L'alterità non è vissuta come risorsa, ma genera un principio di malata autoconservazione che limita il dialogo e alimenta il sospetto. L'assenza di proposte chiare e distinte ha generato integralisti in qualsiasi campo: ognuno alla disperata ricerca della propria identità, tende ad applicare una dottrina, un'ideologia, o semplicemente una moda culturale, nella sua interezza e col massimo rigore. Integralista è il salutista di maniera che si dà spazi per venire fuori dall'anonimato con una alimentazione a suo dire più sana e invece finisce con l'ammalarsi della sua stessa dieta. È integralista la religione della buona tavola, quella senza "additivi", un nuovo culto, che certo può migliorare lo stile di vita ma può anche aprire la strada a subdole patologie. Le sigle, le sette, le chiese anche qui sono le più svariate e ognuna dichiara di avere il suo vangelo, l'unico capace di dare significato all'esistenza: la cucina vegana, ayurvedica e crudista, tutte forme di integralismo alimentare che Steven Bratman definì, con un nuovo termine, ortoressia per indicare la ricerca ossessiva di alimenti sani. È integralista la moda eccessiva del "naturale" quando l'omeopatia, medicina alternativa di tutto rispetto, rifiutando il confronto con teorie scientifiche, scredita la medicina ufficiale creando danni maggiori dei farmaci istituzionalizzati.
L'integralismo politico o partitico è anch'esso una malattia che nulla condivide con la parola contraria, che non sa ascoltare ma proclama, non sa dialogare ma demonizza l'avversario, senza cercare una via d'incontro ma solo e sempre lo scontro. Il pensiero politico, l'idea in cui si crede, l'obiettivo da raggiungere è irrilevante rispetto al darsi un nemico da sconfiggere. Specchio ne è la situazione politica europea e italiana, lo stesso prossimo referendum costituzionale interessa solo per far fuori l'avversario. Tutto rimanda all'ignoranza, perché gli integralismi sono la massima espressione del sapere stitico, impreciso, limitato, offensivo della verità. La conoscenza, la curiosità del nuovo per l'integralista cede il passo a pochi principi che restano assoluti senza confronto, senza contraddittorio.
Le mille paure che attanagliano la nostra quotidianità spesso sono generate dall'ignoto. Non sappiamo come controllare, come gestire, come andrà a finire quello che non è passato sotto la nostra personale esperienza. E tutto ciò che non abbiamo perfettamente sotto controllo ci preoccupa, genera ansia, malessere. La paura frena la ricerca del nuovo e non solo per quanto riguarda i misteri della vita e le domande irrisolte del cuore umano ma anche le relazioni interpersonali.

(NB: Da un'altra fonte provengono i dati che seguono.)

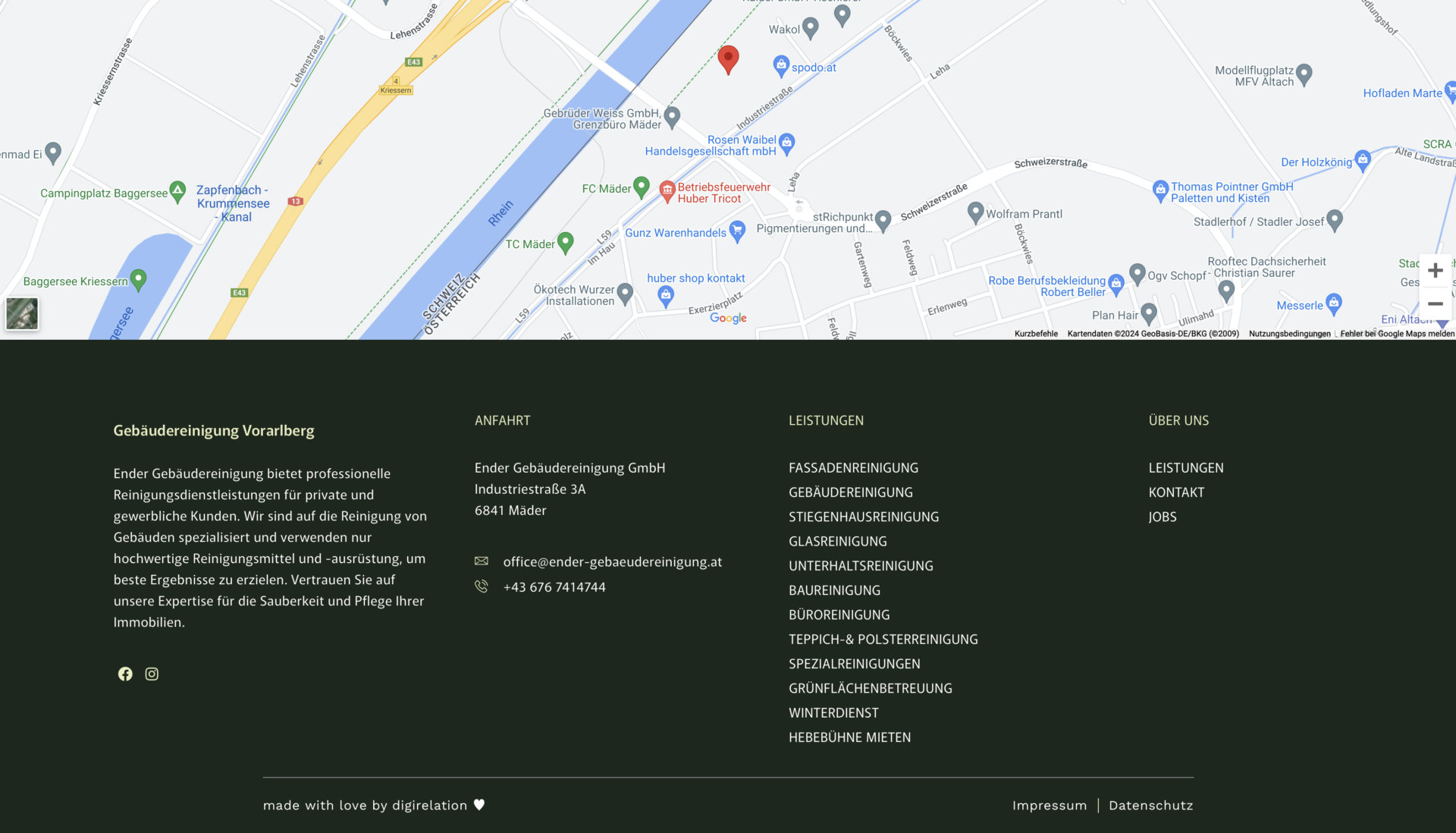The height and width of the screenshot is (833, 1456).
Task: Open the Jobs footer link
Action: click(1163, 517)
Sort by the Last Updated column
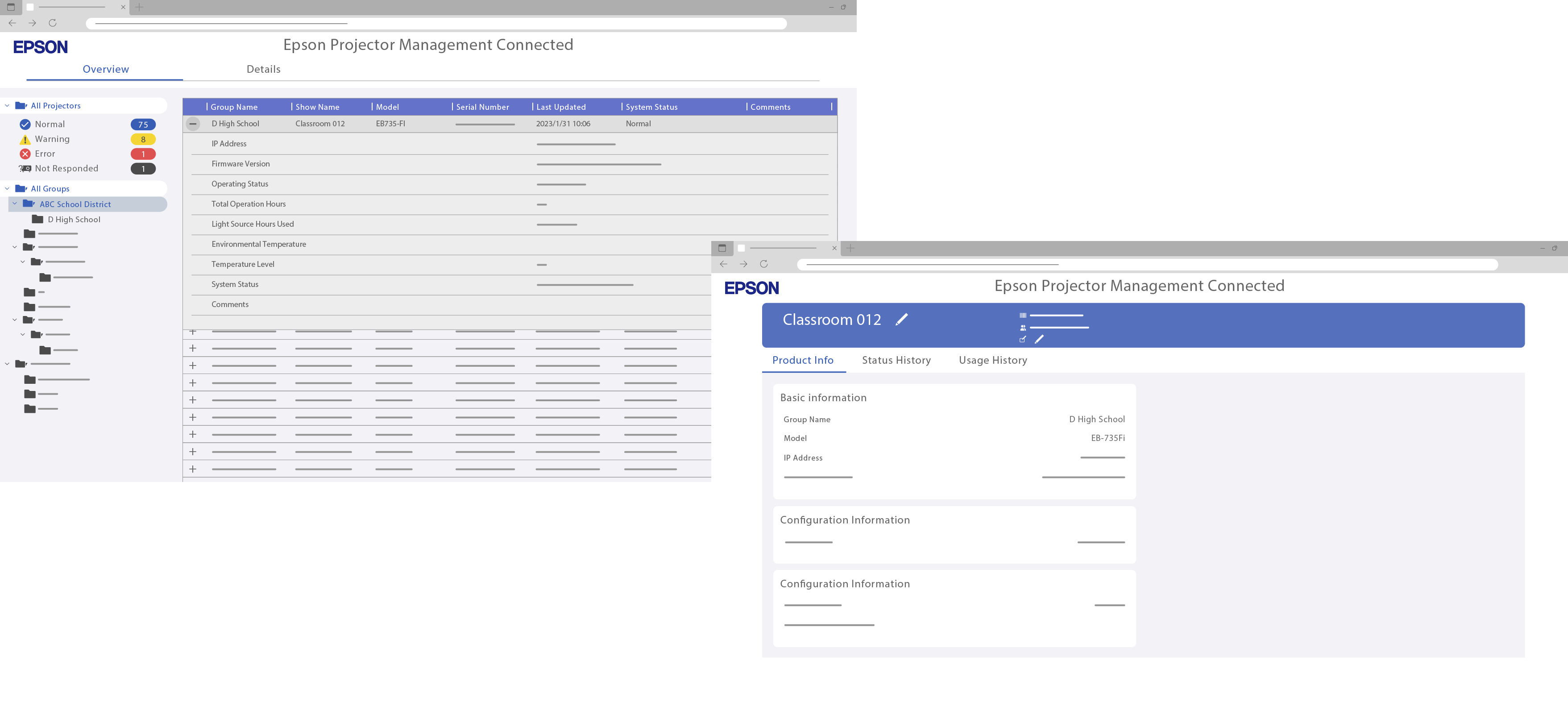 coord(560,107)
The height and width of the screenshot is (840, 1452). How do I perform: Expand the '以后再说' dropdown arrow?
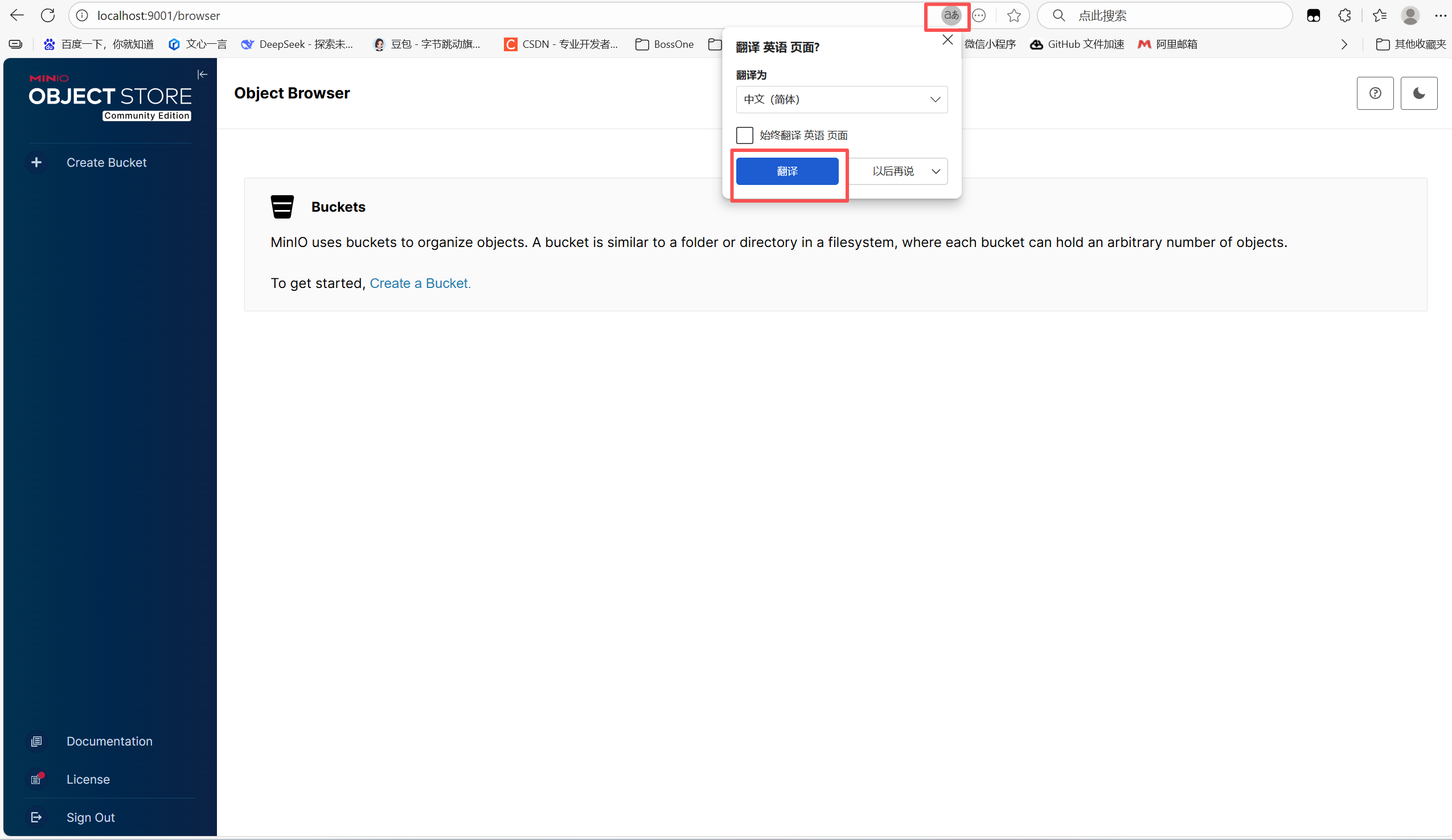[936, 171]
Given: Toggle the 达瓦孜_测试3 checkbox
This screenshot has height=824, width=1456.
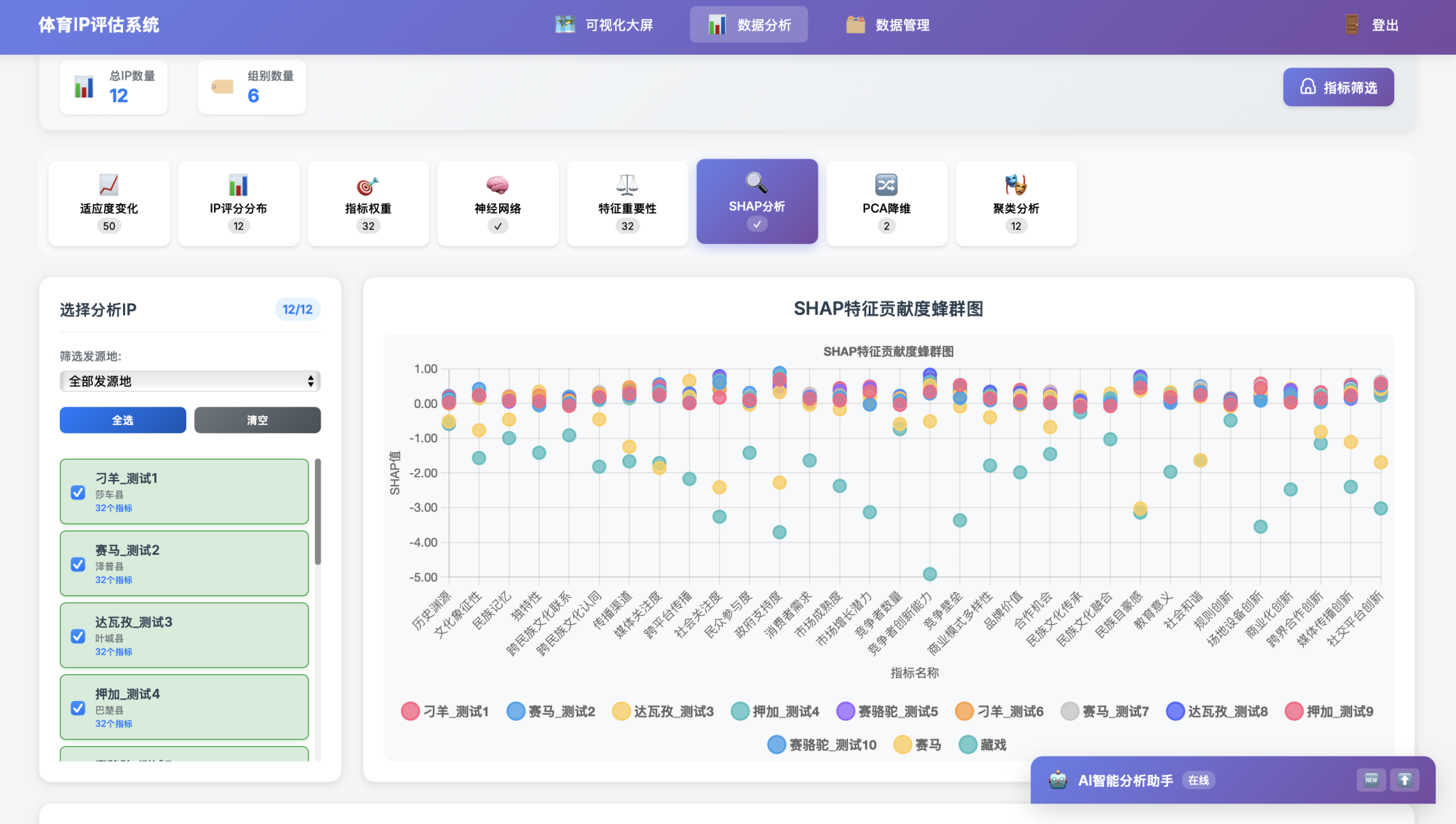Looking at the screenshot, I should (78, 636).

A tutto ciò che è nuovo, diverso, non sempre si risponde con il desiderio di scoprire l'oltre, di porre fatica all'esperienza della conoscenza anche dolorosa, controversa, scandalosa: o si fugge asserragliandosi nella fortezza protettiva dell'io, pensando che non affrontando il confronto si possa superare ugualmente la provocazione che arriva dall'altro, o lo si attacca ferocemente all'esterno come causa del proprio disagio. In entrambi i casi la paura è l'origine della guerra e in entrambi i casi la pace è compromessa all'origine dall'ignoranza. Ci si accontenta per non soffrire, per non restare sconfitti da ciò che mette in crisi, che provoca pensieri originali, così che l'integralismo è divenuto la malattia del nostro tempo. A chi è ancora interessato, curioso dell'uomo, il compito arduo di resistere all'inganno di credere che conservare l'antico è meglio che rischiare il nuovo, perché l'antico si difende solo investendo sul futuro.